# Flexedge sanding pads discontinued



## Kiwiman (Jun 14, 2008)

What the hell am I going to do now? 
I can't do without them.
I can't understand why they would want to discontinue such a brilliant sander.


----------



## cazna (Mar 28, 2010)

All wall said they started to have a manufacturing problem?

Just how many million would they have made and now they have a manufacturing problem?

I like them as well, Great sander, The only one that can finish sand internals, If you know where Kiwiman can get some please let me know, I cant handle the tears coming from a grown man


----------



## fr8train (Jan 20, 2008)

I thought I saw a replacement on all wall.
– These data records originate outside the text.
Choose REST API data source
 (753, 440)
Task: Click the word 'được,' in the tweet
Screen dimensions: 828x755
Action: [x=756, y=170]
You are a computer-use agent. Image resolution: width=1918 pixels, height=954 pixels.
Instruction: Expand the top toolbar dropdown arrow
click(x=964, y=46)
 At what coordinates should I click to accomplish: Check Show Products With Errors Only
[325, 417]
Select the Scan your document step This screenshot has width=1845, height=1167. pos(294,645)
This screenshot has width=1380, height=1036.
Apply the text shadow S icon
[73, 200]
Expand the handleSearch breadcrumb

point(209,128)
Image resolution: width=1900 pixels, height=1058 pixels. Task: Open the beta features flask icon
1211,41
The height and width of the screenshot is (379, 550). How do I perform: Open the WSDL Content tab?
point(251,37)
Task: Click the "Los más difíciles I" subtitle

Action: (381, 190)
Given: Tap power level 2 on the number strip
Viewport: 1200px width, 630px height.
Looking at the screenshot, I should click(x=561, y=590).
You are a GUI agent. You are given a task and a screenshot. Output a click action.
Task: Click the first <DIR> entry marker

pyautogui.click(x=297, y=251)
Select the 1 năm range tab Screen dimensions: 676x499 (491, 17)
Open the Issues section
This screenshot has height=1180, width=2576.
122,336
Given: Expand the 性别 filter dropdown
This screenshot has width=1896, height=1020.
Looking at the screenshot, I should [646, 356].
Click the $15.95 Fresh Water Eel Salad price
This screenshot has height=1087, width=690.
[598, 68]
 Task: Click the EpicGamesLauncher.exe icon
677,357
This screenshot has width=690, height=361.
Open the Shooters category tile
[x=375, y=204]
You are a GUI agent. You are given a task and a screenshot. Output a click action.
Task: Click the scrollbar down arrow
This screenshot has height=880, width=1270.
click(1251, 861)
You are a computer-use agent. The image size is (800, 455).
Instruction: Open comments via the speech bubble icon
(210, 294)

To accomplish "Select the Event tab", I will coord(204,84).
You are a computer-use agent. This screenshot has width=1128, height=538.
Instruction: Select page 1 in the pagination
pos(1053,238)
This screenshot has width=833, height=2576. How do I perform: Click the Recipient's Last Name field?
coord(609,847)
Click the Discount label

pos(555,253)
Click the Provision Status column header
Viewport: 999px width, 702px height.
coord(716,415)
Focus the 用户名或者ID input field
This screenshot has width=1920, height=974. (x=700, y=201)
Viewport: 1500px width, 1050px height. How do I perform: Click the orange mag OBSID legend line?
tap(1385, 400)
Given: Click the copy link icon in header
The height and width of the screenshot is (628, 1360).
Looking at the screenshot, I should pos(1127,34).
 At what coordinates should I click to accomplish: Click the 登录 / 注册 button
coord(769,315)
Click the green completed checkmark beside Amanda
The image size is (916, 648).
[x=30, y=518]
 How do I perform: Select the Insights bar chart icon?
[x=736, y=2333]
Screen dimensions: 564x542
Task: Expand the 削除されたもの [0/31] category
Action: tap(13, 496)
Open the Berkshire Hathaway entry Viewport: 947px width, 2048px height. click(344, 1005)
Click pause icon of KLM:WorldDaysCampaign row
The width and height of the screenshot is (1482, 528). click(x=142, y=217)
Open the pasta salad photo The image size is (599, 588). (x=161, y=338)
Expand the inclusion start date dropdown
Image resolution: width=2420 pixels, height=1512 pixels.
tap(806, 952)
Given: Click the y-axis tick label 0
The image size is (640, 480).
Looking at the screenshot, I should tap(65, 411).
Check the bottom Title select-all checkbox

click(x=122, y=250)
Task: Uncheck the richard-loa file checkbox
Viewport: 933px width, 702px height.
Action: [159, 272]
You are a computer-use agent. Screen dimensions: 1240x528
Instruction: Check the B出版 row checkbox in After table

Sent from my SAMSUNG-SM-N910A using Tapatalk


----------



## brendon (Feb 8, 2013)

Intex in Melbourne have plenty, I'm going to load up on my next visit as this is the best sander I've used in 20 years. Andrew from plasteringsupplies may also have them


----------



## Kiwiman (Jun 14, 2008)

brendon said:


> Intex in Melbourne have plenty, I'm going to load up on my next visit as this is the best sander I've used in 20 years. Andrew from plasteringsupplies may also have them


It's a sander I couldn't be without, I break in a new fine pad by rough sanding internals then I can use it to sand a level 5 finish with no scratches or marks for a perfect finish every time :thumbsup:


----------



## cazna (Mar 28, 2010)

Its the packs of fine that are getting hard to get, I have 8 of fine and ten of medium thanks to Lynda at west tech, 90 sheets, I use about three a year so I guess I have 30 years worth now and three sander heads, I just use them for sanding between coats in the corners, Sometimes for finish sanding but I tend to get in there with a big corner block.


----------